During the opening, Colas spoke about her introduction to the film industry, initially trying as an actress in Haiti. It wasn’t until after moving to Canada that she realized there were key differences that made it difficult for her acting career to excel. “Unfortunately, I couldn’t find work as an actress. I discovered I was only a young immigrant black woman with an accent…so here I was a young black woman with an accent and no platform. This is when I felt disappointed, sad, hopeless, and frustrated. With that frustration, I decided that Montreal deserved another festival.”
The Fabienne Colas Foundation was already established in Haiti, promoting and supporting diversity through cinema, and after it’s recreation, Colas created the Montreal-Haitian Film Festival. Since expanding into the Montreal International Black Film Festival it has become the largest black film fest in Canada.
The TBFF Black Market returned at both the Carlton Cinema and with workshops from established filmmakers from Canada and abroad who spoke on their experience with filmmaking from creation, to distribution. Names at the Meet the Filmmakers workshop included Aaron Greer, Peter Wangugi Gitau, and Jennia Fredique Aponte. One workshop was called Movie-Talk with Lamman Rucker, Morgan Auld & Aaron Greer + Film: Service to Man involved a screening of the film followed by a Q&A. Rucker spoke on his experience filming saying, “What really spoke to me was the young people. The youthful spirit of these people trying to find themselves.”
Another workshop, Tribute with Robi Reed, focused on an aspect of background work through the lens of two experienced producers. Producer Diane L. Johnstone and Reed, the first African-American to win an Emmy for casting, spoke in depth about the process of successful casting at the Art Gallery of Ontario. Day four of the festival ended at the Kiza Lounge for an After Party. The Meet the Producers workshop was held on Feb 18th, at the Carlton Cinema. On the line-up for discussion were producers from Canada and overseas, with Randy Thomas as moderator.

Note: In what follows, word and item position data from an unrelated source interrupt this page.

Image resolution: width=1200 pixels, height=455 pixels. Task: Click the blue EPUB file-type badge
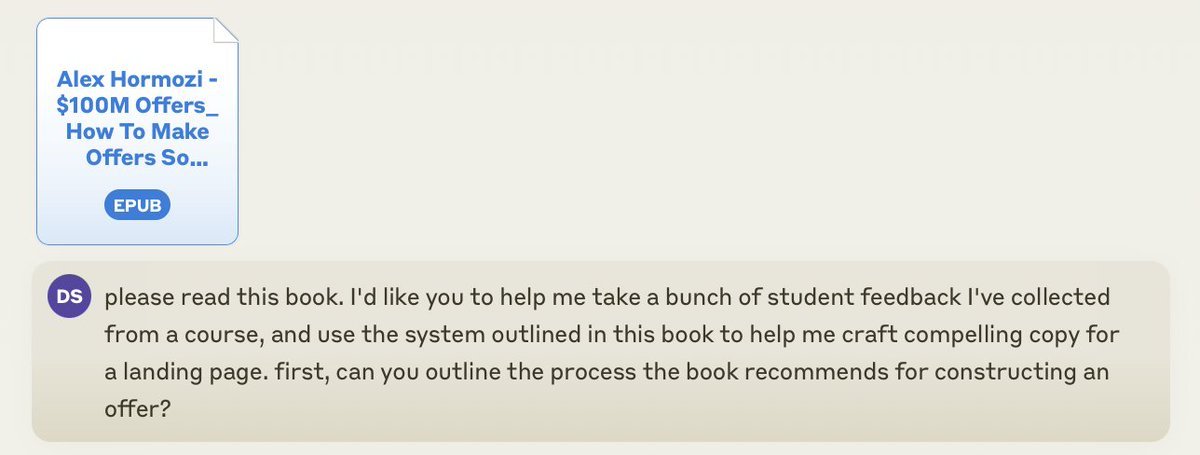[137, 205]
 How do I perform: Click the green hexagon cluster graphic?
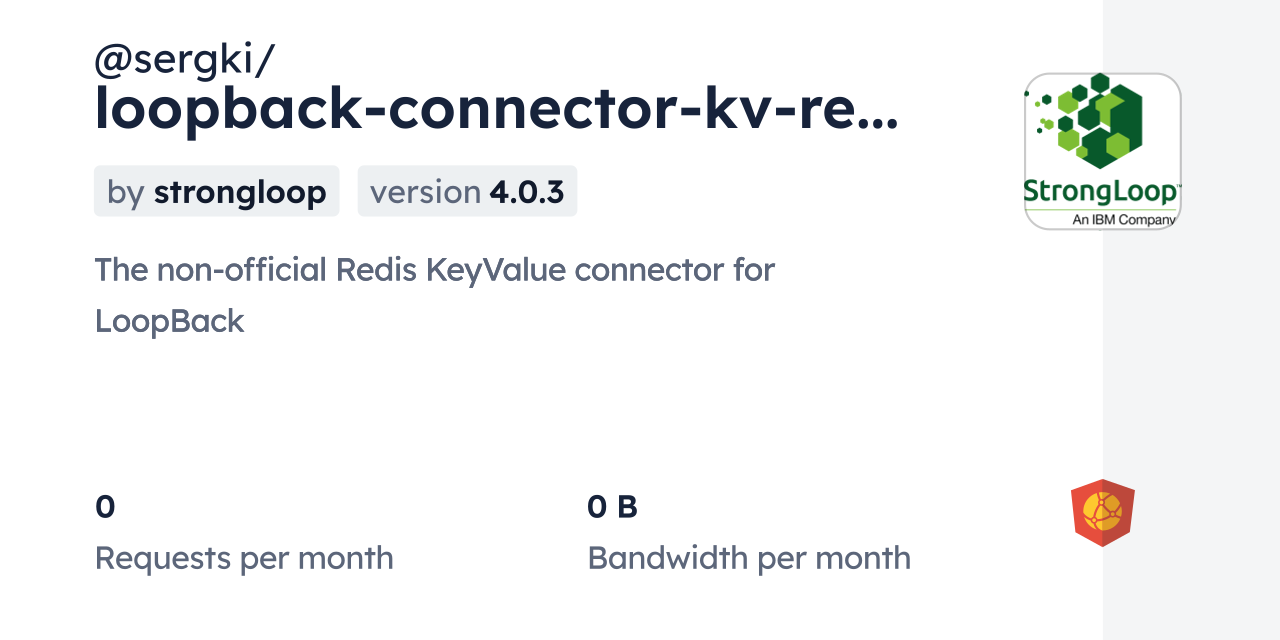pyautogui.click(x=1093, y=122)
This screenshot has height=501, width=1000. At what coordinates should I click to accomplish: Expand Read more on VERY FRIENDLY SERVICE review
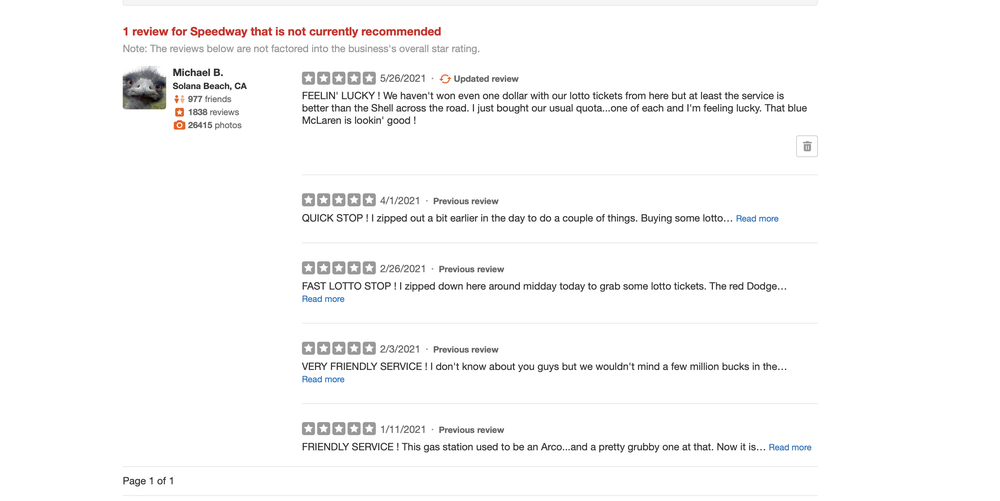coord(323,379)
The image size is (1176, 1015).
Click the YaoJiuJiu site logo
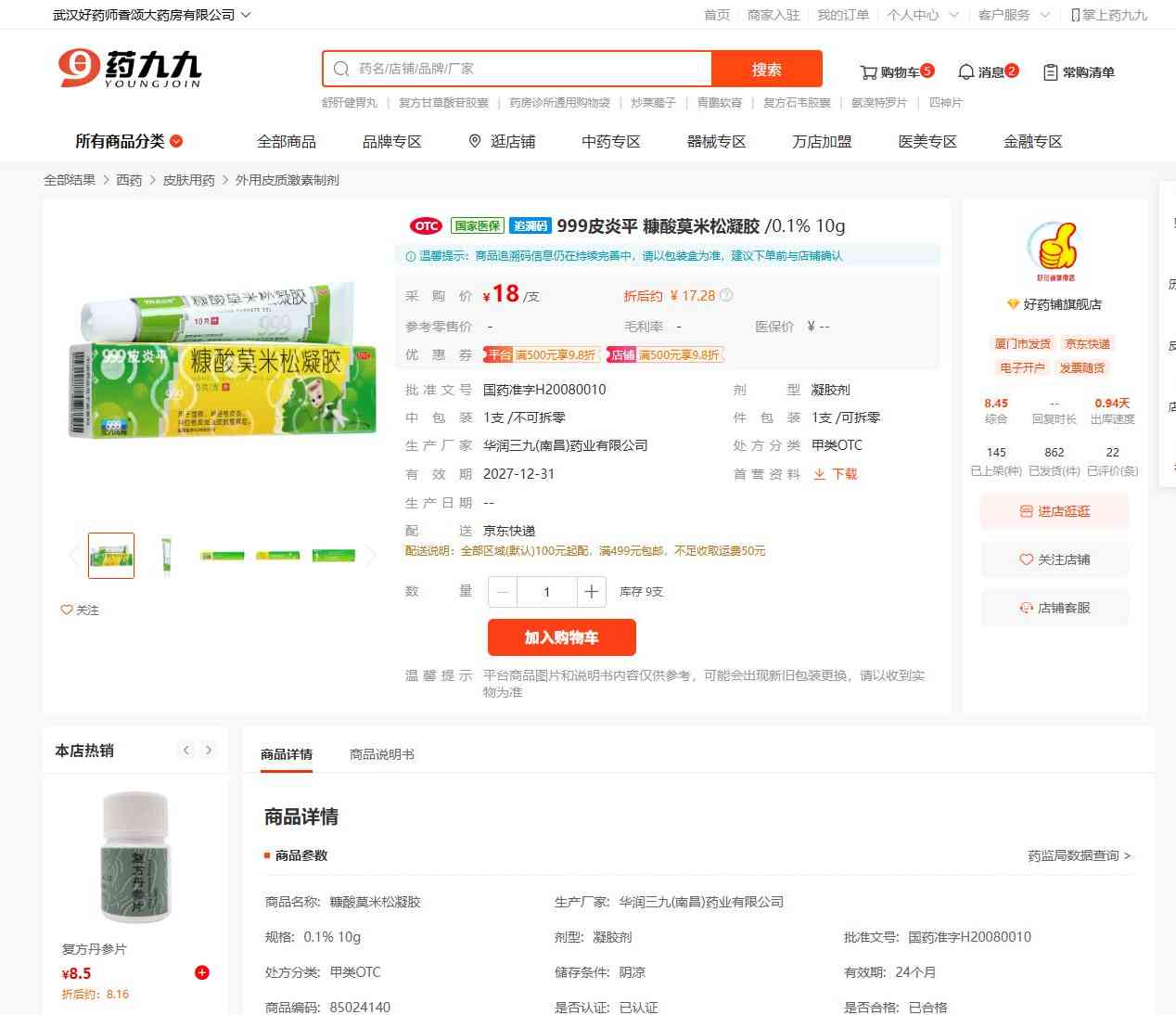tap(130, 69)
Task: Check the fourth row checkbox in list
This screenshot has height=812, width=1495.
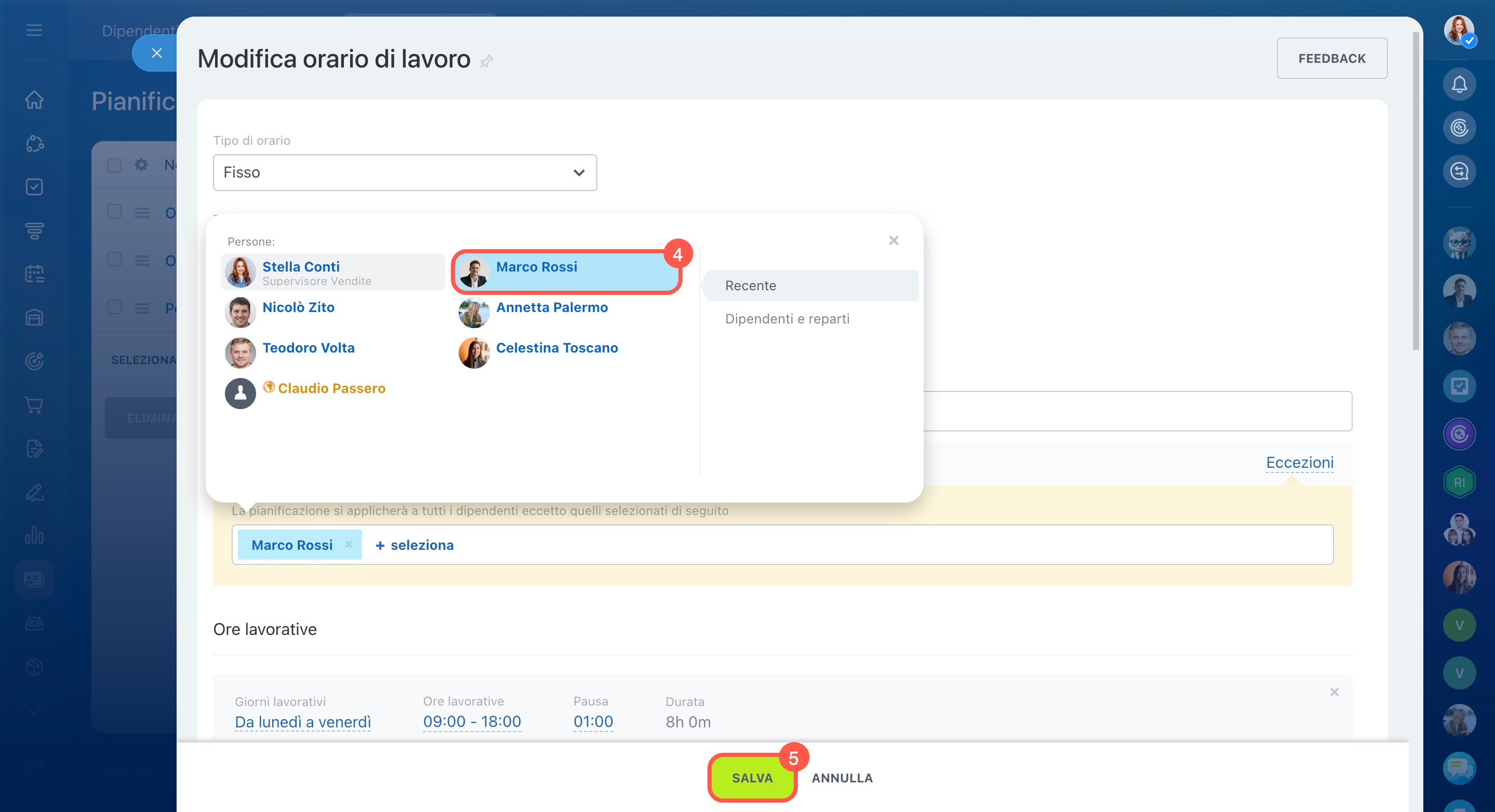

For the first time, a Kids Film Festival was held, in collaboration with TD Bank and Global News. This portion of the festival was located at Carlton Cinemas on Family Day, demonstrating examples of kids in films to encourage youth to pursue any cinema dreams they have. A sell-out film during both of its screenings, Bilal, A New Breed Of Hero is an animated tale based 1,000 years ago when a boy with a dream of becoming a great warrior is abducted with his sister and taken to a land far away from home. “It’s important for those children to have role models on screen and see themselves on screen,” Colas said.

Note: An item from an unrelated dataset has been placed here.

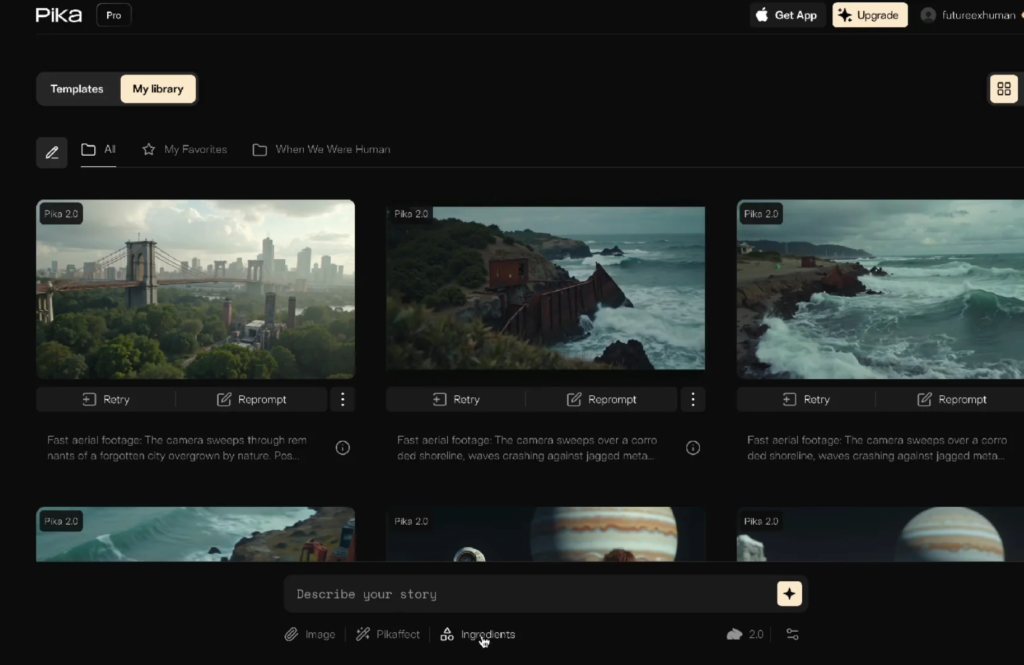Viewport: 1024px width, 665px height.
Task: Click the Upgrade button
Action: pyautogui.click(x=869, y=15)
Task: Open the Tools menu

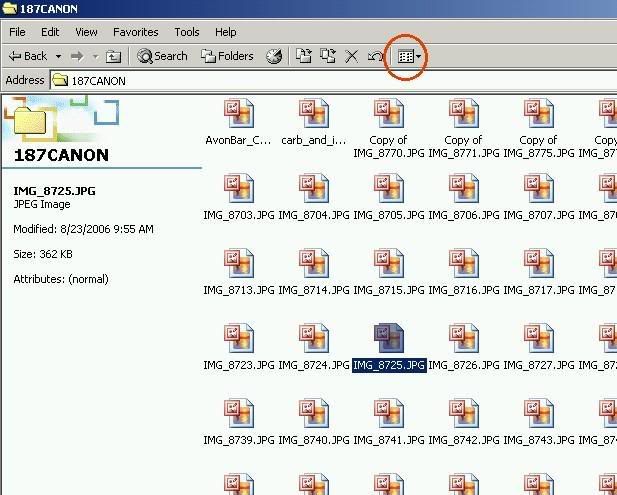Action: [x=187, y=32]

Canadian award-nominated actresses Allison Austin and Ava Augustin, are two sisters that have been attending TBFF since year one and were selected to be the TBFF Kids Film Festival Ambassadors.
Boost was another feature film based in Montreal that movie columnist Eric Cohen recommended last year calling it a film with “local talent, done really well”. Written and directed by Darren Curtis, the film focuses on two teenage best friends who become entangled with the mob after a car they stole is involved in a fatal accident. The teen-thriller had its Ontario premiere on day two of the festival.
The closing screening for the festival was a narrative feature film directed by Mandla Dube and filmed in South Africa. It is a true story about a nineteen-year-old hawker, Solomon Mahlangu from the streets of Mamelodi a ghetto township outside Pretoria in South Africa. Following the 1976 Soweto uprisings and being brutally beaten by police, Kalushi goes into exile to join the liberation movement. He returns from military training in Angola en route to their mission, his friend and comrade, Mondy, loses control and shoots two innocent people on Goch Street in Johannesburg.
Due to its distinct and challenging content, Toronto’s Black Film Festival continues to grow, standing as a testament to the talent diversity can produce. The Fabienne Colas Foundation has already created Haiti en Folie in Montreal, Halifax Black Film Festival, Fade to Black Festival, Dansomania, and the Quebecois Film Festival in Haiti. Fans can only wait to see where Colas will expand to next.